Mali: Un djihadiste malien livré à la CPI

Mali: Un djihadiste malien livré à la CPI

Par Marie-France Cros

Un djihadiste malien a été remis par les autorités de Bamako à la Cour pénale internationale (CPI), à La Haye, où il est arrivé samedi et a été incarcéré.

Le bureau du Procureur en avait fait discrètement la demande, le 20 mars,  à la première Chambre préliminaire de la CPI, qui avait délivré un mandat d’arrêt une semaine plus tard. Ce dernier n’avait été rendu public que le 31 mars, jour où le détenu a été livré à la Cour.

Il s’agit d’Al Hassan Ag Abdoul Aziz Ag Mohamed Ag Mahmoud, 40 ans, un Touareg malien, de la tribu des Kel Ansar – qui a autorité sur une grande partie de la région de Tombouctou. Chez les Touaregs, la particule “Ag” indique la filiation (“fils de”).

Aux mains de djihadistes

Entre avril 2012 et janvier 2013, le Nord-Mali était aux mains de djihadistes appartenant à divers groupes et nationalités: Al Qaïda au Maghreb islamique (essentiellement algérien à l’époque), le Mouvement pour l’unicité du djihad en Afrique de l’ouest (essentiellement mauritanien) et Ansar Dine, dissidence islamiste des indépendantistes touaregs, qui avaient vu dans cette alliance religieuse le moyen de parvenir à leurs fins. La ville de Tombouctou avait été le théâtre de nombreuses exactions et destructions de la part des djihadistes.

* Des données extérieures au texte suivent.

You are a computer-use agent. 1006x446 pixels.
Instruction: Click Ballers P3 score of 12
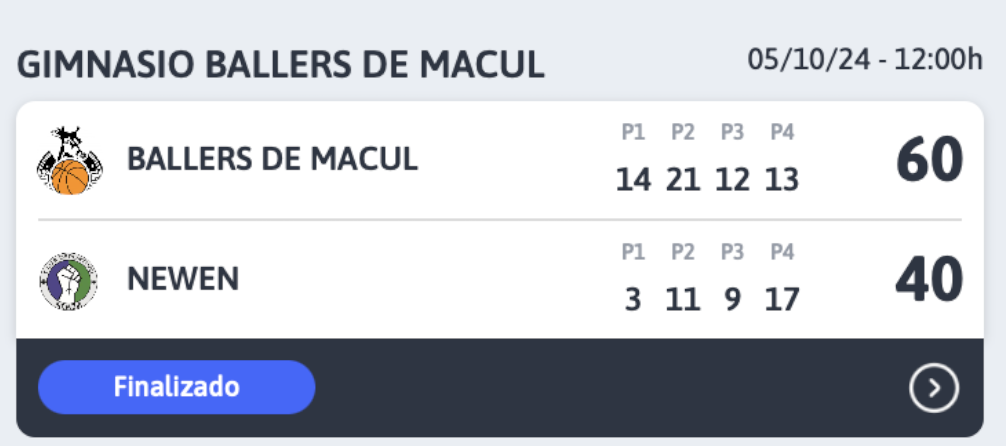point(732,180)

L’accusé était membre d’Ansar Dine. Le procureur de la CPI, Mme Fatou Bensouda, l’accuse d’avoir été “commissaire de facto de la police islamique” de Tombouctou et d’avoir collaboré, à ce titre, avec le tribunal islamique et “participé à l’exécution de ses décisions”. Il aurait aussi pris part à la destruction de mausolées religieux dédiés à des saints musulmans, dont Tombouctou était particulièrement fière. Enfin, Al Hassan s’était illustré en participant à la politique de  mariages forcés instaurée par les djihadistes, obligeant des femmes et jeunes filles à devenir les “épouses” de combattants qui les convoitaient.

Ce dernier méfait lui vaut les accusations de viol et esclavage sexuel mais il est aussi poursuivi pour torture et autres actes inhumains, persécutions pour des motifs religieux ou sexistes;  tous sont considérés comme des crimes contre l’humanité. Il est aussi accusé de crimes de guerre pour torture et traitement cruel et dégradant, attaques intentionnelles contre des bâtiments consacrés à la religion et des monuments historiques et pour des condamnations sans jugement régulier.

Un précédent

C’est la seconde affaire concernant l’occupation djihadiste du Nord-Mali qui vient devant la CPI. La première s’était clôturée, en 2016, par la condamnation à 9 ans de prison d’un autre djihadiste d’Ansar Dine,  lui aussi issu des Kel Ansar, Ahmad Al Faki Al Mahdi, pour avoir dirigé les destructions de mausolées et bâtiments historiques classés au patrimoine mondial par l’Unesco, à Tombouctou en 2012.

Ahmad Al Faki avait été le premier accusé de la CPI à plaider coupable et en avait attiré l’indulgence du Procureur, qui n’avait requis que de 9 à 12 ans de prison alors que les juges auraient pu lui infliger jusqu’à 30 ans. En outre, dès l’ouverture du procès, il avait demandé pardon pour ses actes “diaboliques”.